Given instruction -
Please copy out the records below, swapping "Where should I click to" for "Which spot should I click to" and keeping everything else the same.

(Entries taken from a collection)
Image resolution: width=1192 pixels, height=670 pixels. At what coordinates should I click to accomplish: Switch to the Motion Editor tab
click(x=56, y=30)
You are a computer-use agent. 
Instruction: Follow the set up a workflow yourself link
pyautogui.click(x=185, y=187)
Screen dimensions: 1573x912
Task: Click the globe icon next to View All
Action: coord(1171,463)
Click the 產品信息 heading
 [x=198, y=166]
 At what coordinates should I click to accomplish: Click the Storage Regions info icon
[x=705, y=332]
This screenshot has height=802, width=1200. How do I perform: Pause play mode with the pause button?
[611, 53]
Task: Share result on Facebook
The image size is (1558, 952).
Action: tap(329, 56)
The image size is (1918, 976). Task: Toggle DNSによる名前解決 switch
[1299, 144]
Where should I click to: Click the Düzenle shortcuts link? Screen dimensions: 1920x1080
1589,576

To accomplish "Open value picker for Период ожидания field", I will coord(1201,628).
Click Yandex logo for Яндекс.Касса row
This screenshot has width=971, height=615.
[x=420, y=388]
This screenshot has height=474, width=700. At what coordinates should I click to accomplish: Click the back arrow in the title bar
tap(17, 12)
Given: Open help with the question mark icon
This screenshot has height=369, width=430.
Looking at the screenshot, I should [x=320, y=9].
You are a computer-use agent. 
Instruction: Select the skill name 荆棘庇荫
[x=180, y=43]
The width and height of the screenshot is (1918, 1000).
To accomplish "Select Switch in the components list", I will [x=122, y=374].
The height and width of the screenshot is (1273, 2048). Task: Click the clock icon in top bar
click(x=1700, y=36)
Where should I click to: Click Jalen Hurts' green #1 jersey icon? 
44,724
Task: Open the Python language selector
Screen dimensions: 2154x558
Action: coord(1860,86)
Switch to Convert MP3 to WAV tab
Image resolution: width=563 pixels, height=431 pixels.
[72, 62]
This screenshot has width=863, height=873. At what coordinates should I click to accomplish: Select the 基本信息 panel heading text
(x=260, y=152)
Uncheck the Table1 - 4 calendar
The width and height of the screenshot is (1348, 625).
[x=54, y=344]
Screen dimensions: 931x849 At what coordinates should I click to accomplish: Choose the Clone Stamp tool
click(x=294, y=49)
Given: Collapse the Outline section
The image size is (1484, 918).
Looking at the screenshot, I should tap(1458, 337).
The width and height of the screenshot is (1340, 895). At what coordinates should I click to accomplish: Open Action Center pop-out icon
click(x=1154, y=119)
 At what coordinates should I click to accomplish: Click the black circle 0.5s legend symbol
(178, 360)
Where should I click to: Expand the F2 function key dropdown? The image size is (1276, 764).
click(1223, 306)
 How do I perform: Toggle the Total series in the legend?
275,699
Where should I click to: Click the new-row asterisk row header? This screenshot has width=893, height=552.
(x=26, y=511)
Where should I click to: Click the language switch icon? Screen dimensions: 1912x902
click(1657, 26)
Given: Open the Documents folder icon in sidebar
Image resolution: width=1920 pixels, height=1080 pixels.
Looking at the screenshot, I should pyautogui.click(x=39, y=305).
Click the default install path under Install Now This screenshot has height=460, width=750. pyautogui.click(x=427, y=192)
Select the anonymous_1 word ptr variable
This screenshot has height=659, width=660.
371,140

Final result -
Image resolution: width=1192 pixels, height=670 pixels. At what coordinates should I click to accomplish: Switch to the Motion Editor tab
click(x=56, y=30)
You are a computer-use agent. 
Instruction: Follow the set up a workflow yourself link
pyautogui.click(x=185, y=187)
Screen dimensions: 1573x912
Task: Click the globe icon next to View All
Action: coord(1171,463)
Click the 產品信息 heading
 [x=198, y=166]
 At what coordinates should I click to accomplish: Click the Storage Regions info icon
[x=705, y=332]
This screenshot has height=802, width=1200. How do I perform: Pause play mode with the pause button?
[611, 53]
Task: Share result on Facebook
The image size is (1558, 952).
Action: tap(329, 56)
The image size is (1918, 976). Task: Toggle DNSによる名前解決 switch
[1299, 144]
Which spot should I click to: Click the Düzenle shortcuts link? Screen dimensions: 1920x1080
1589,576

To accomplish "Open value picker for Период ожидания field", I will coord(1201,628).
Click Yandex logo for Яндекс.Касса row
This screenshot has width=971, height=615.
[x=420, y=388]
This screenshot has height=474, width=700. At what coordinates should I click to accomplish: Click the back arrow in the title bar
tap(17, 12)
Given: Open help with the question mark icon
This screenshot has height=369, width=430.
Looking at the screenshot, I should [x=320, y=9].
You are a computer-use agent. 
Instruction: Select the skill name 荆棘庇荫
[x=180, y=43]
The width and height of the screenshot is (1918, 1000).
To accomplish "Select Switch in the components list", I will [x=122, y=374].
The height and width of the screenshot is (1273, 2048). Task: Click the clock icon in top bar
click(x=1700, y=36)
Which spot should I click to: Click Jalen Hurts' green #1 jersey icon? 
44,724
Task: Open the Python language selector
Screen dimensions: 2154x558
Action: coord(1860,86)
Switch to Convert MP3 to WAV tab
Image resolution: width=563 pixels, height=431 pixels.
[72, 62]
This screenshot has width=863, height=873. At what coordinates should I click to accomplish: Select the 基本信息 panel heading text
(x=260, y=152)
Uncheck the Table1 - 4 calendar
The width and height of the screenshot is (1348, 625).
[x=54, y=344]
Screen dimensions: 931x849 At what coordinates should I click to accomplish: Choose the Clone Stamp tool
click(x=294, y=49)
Given: Collapse the Outline section
The image size is (1484, 918).
Looking at the screenshot, I should tap(1458, 337).
The width and height of the screenshot is (1340, 895). At what coordinates should I click to accomplish: Open Action Center pop-out icon
click(x=1154, y=119)
 At what coordinates should I click to accomplish: Click the black circle 0.5s legend symbol
(178, 360)
Which spot should I click to: Expand the F2 function key dropdown? The image size is (1276, 764).
click(1223, 306)
 How do I perform: Toggle the Total series in the legend?
275,699
Which spot should I click to: Click the new-row asterisk row header? This screenshot has width=893, height=552.
(x=26, y=511)
Which spot should I click to: Click the language switch icon? Screen dimensions: 1912x902
click(1657, 26)
Given: Open the Documents folder icon in sidebar
Image resolution: width=1920 pixels, height=1080 pixels.
Looking at the screenshot, I should pyautogui.click(x=39, y=305).
Click the default install path under Install Now This screenshot has height=460, width=750. pyautogui.click(x=427, y=192)
Select the anonymous_1 word ptr variable
This screenshot has height=659, width=660.
371,140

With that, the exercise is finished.